-- Opening Marker --

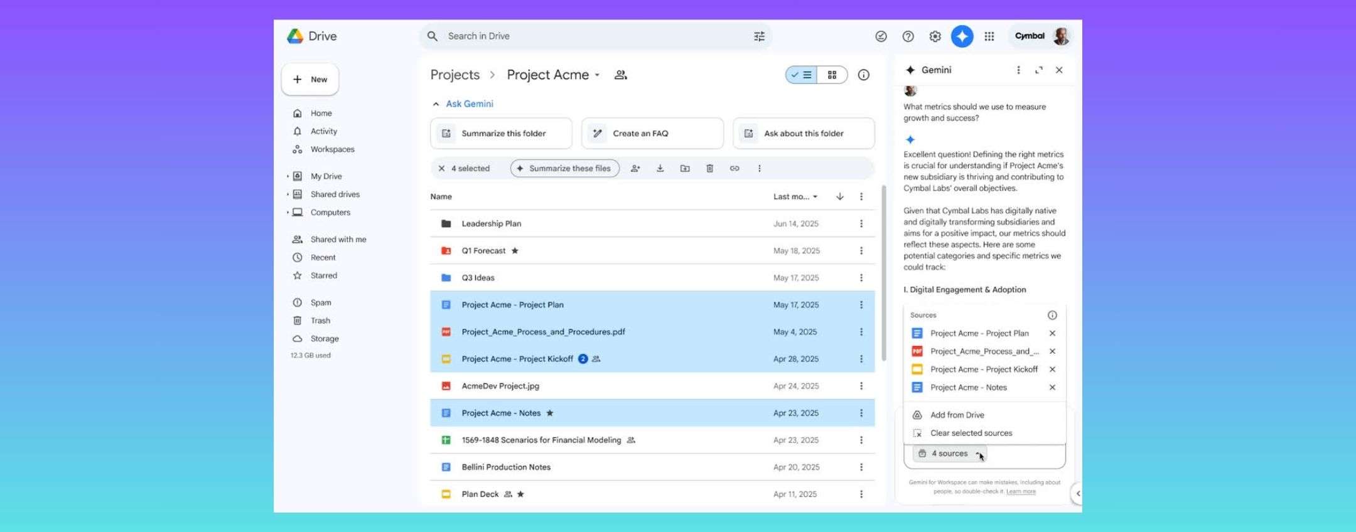
Task: Click the download icon in selection toolbar
Action: tap(660, 168)
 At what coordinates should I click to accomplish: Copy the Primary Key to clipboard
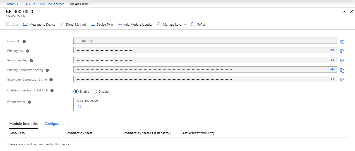click(x=342, y=51)
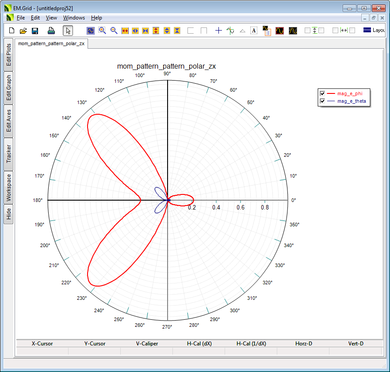Viewport: 390px width, 372px height.
Task: Click the New document icon
Action: point(12,31)
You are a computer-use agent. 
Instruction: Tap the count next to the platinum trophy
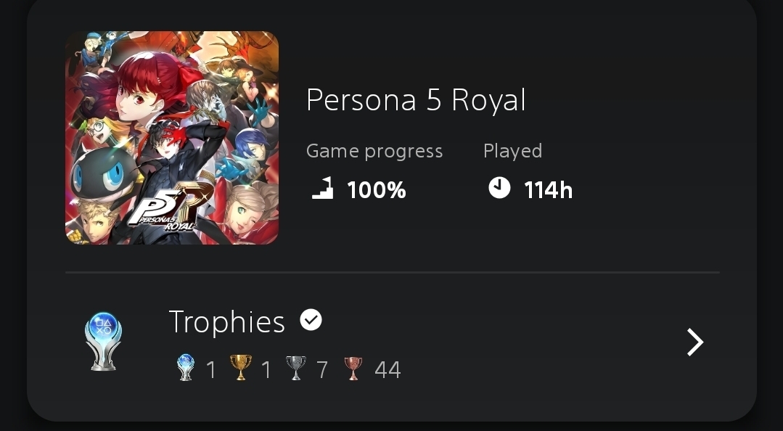211,370
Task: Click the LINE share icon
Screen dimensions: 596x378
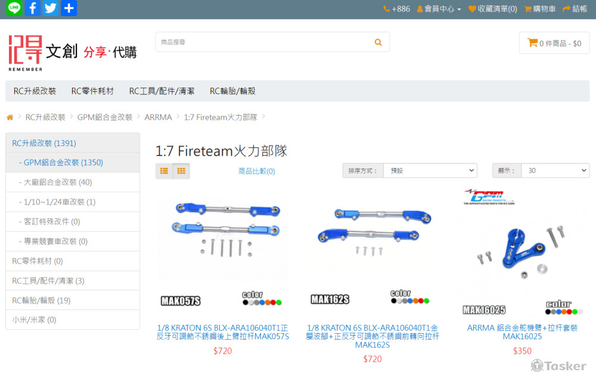Action: pos(13,8)

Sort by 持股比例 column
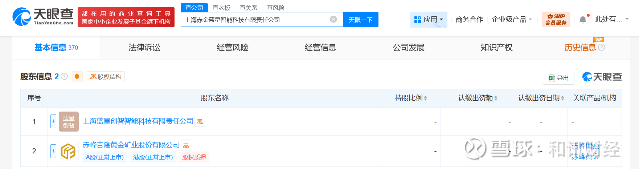pyautogui.click(x=411, y=98)
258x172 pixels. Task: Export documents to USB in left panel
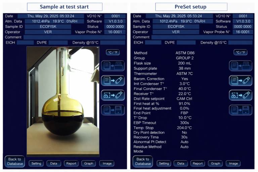tap(113, 80)
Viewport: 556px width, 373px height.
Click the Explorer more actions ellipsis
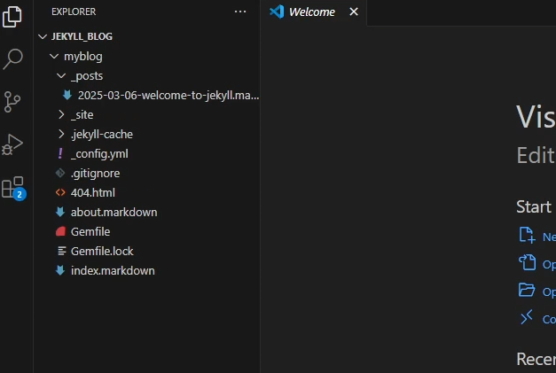click(240, 12)
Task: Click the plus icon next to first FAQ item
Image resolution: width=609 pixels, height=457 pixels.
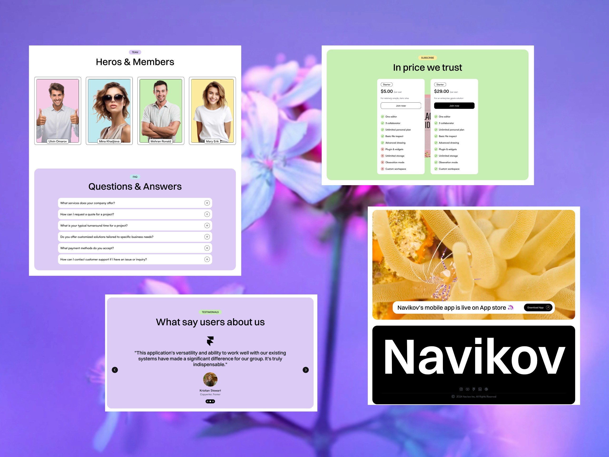Action: pos(207,203)
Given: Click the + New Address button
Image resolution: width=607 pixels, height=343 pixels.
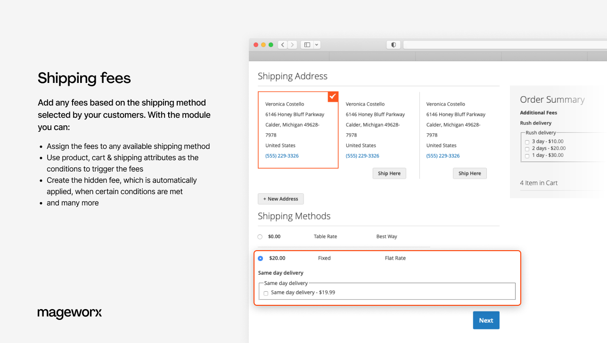Looking at the screenshot, I should pyautogui.click(x=280, y=198).
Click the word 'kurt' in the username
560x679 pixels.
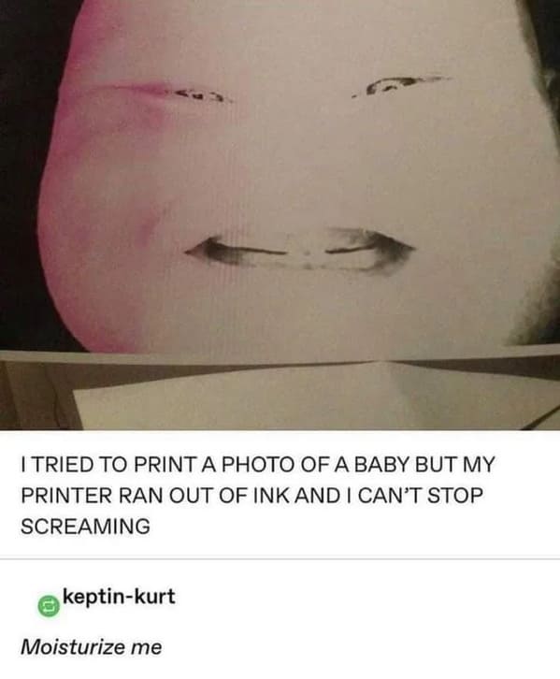tap(155, 597)
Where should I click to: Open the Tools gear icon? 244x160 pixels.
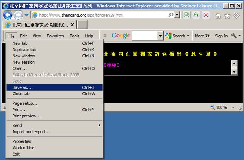click(236, 16)
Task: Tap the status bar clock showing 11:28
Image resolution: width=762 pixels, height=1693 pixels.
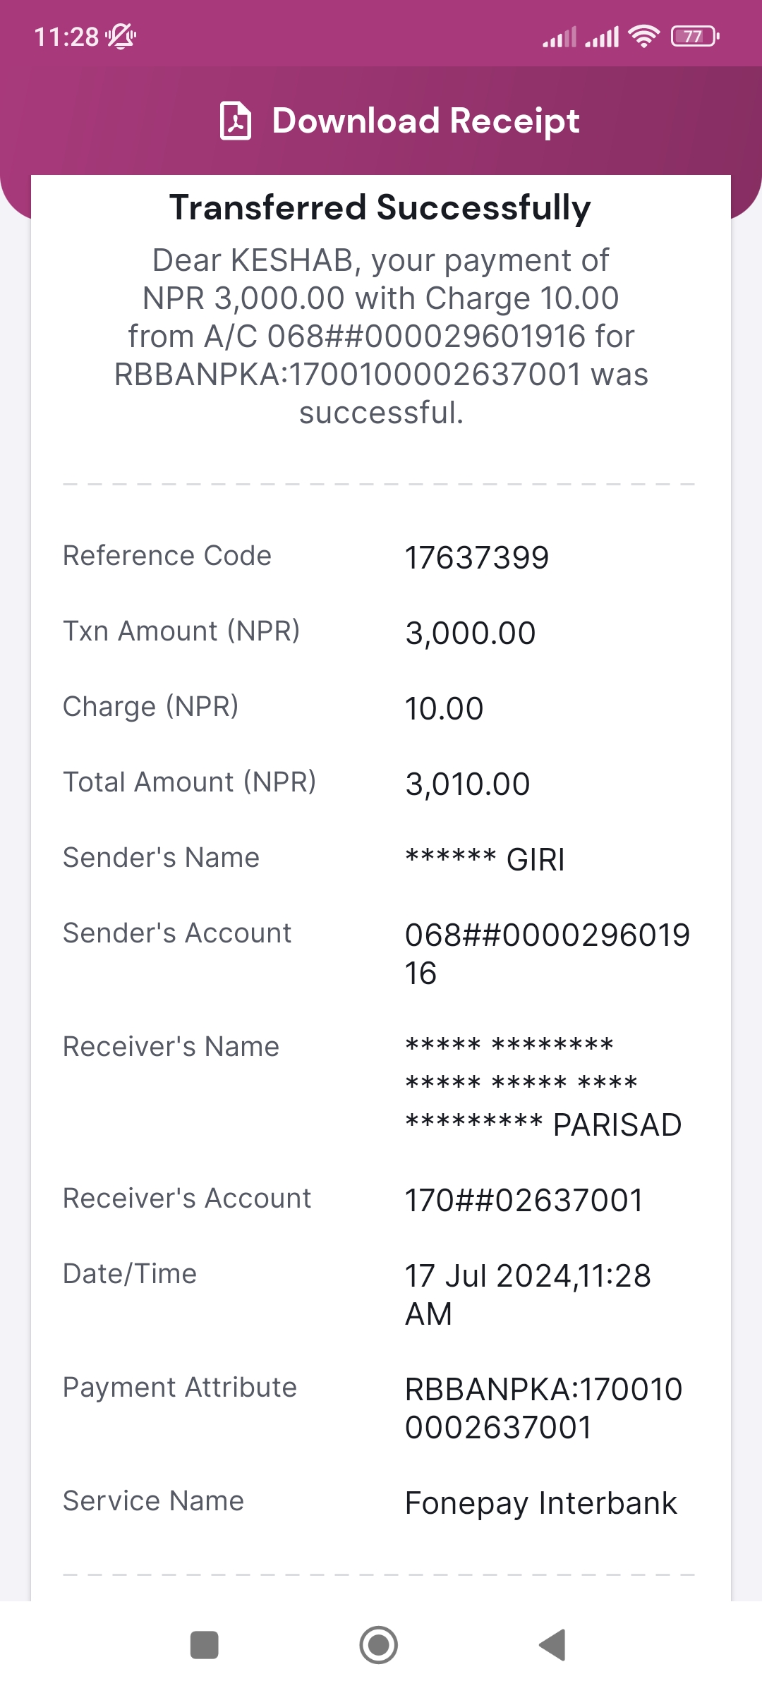Action: coord(66,37)
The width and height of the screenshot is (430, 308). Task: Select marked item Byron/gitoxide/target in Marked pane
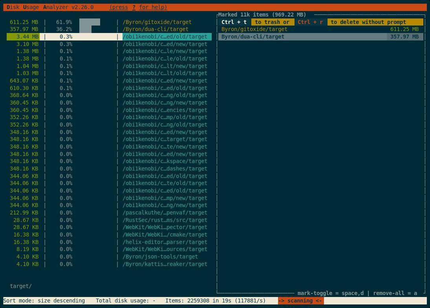(x=254, y=29)
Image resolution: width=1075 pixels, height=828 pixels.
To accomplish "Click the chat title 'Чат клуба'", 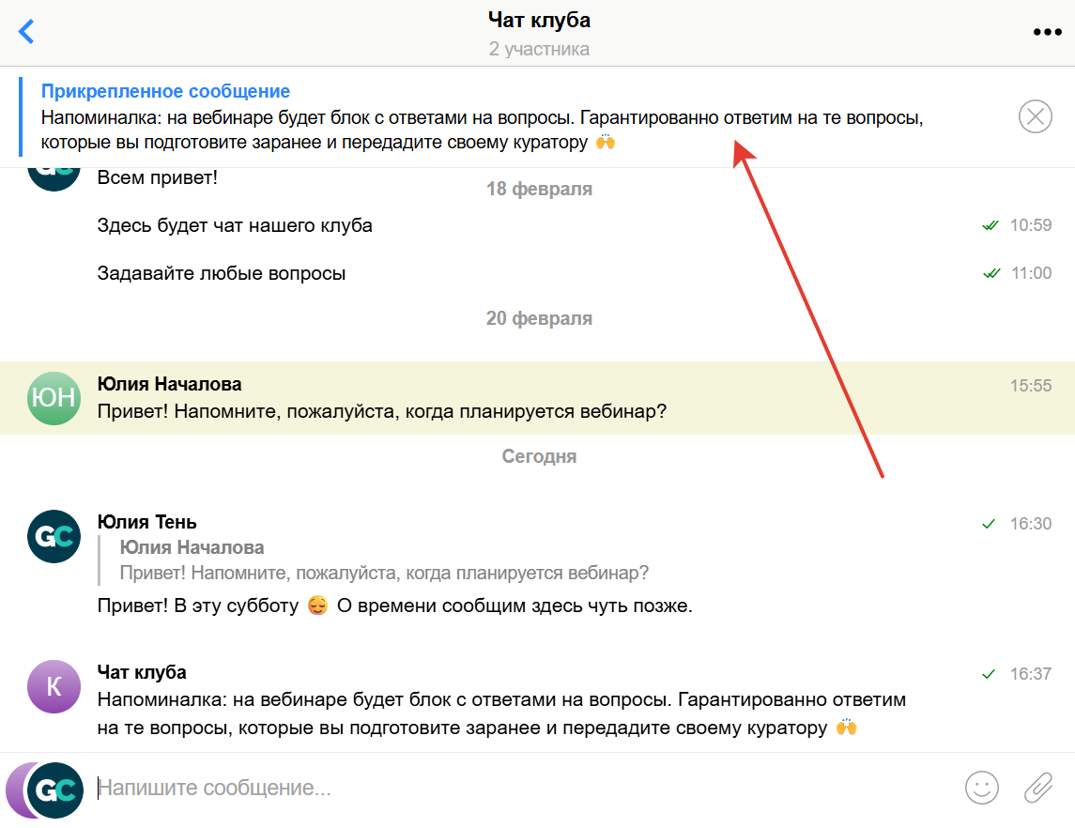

-- Closing Marker --

WHAT THE TASK ASKS: Copy exactly the lines that run from the one containing "Click the Explorer more actions ellipsis" to the last line of the records, both included, and leave out every picture.

EXERCISE OUTPUT:
Click the Explorer more actions ellipsis
click(240, 12)
Task: Click the plus icon next to first FAQ item
Image resolution: width=609 pixels, height=457 pixels.
Action: pos(207,203)
Given: Click the + New Address button
Image resolution: width=607 pixels, height=343 pixels.
Looking at the screenshot, I should pyautogui.click(x=280, y=198).
Click the word 'kurt' in the username
560x679 pixels.
tap(155, 597)
Where should I click to: Open the Tools gear icon? 244x160 pixels.
click(236, 16)
Task: Tap the status bar clock showing 11:28
Image resolution: width=762 pixels, height=1693 pixels.
Action: coord(66,37)
The width and height of the screenshot is (430, 308). Task: Select marked item Byron/gitoxide/target in Marked pane
(x=254, y=29)
Image resolution: width=1075 pixels, height=828 pixels.
To accomplish "Click the chat title 'Чат клуба'", 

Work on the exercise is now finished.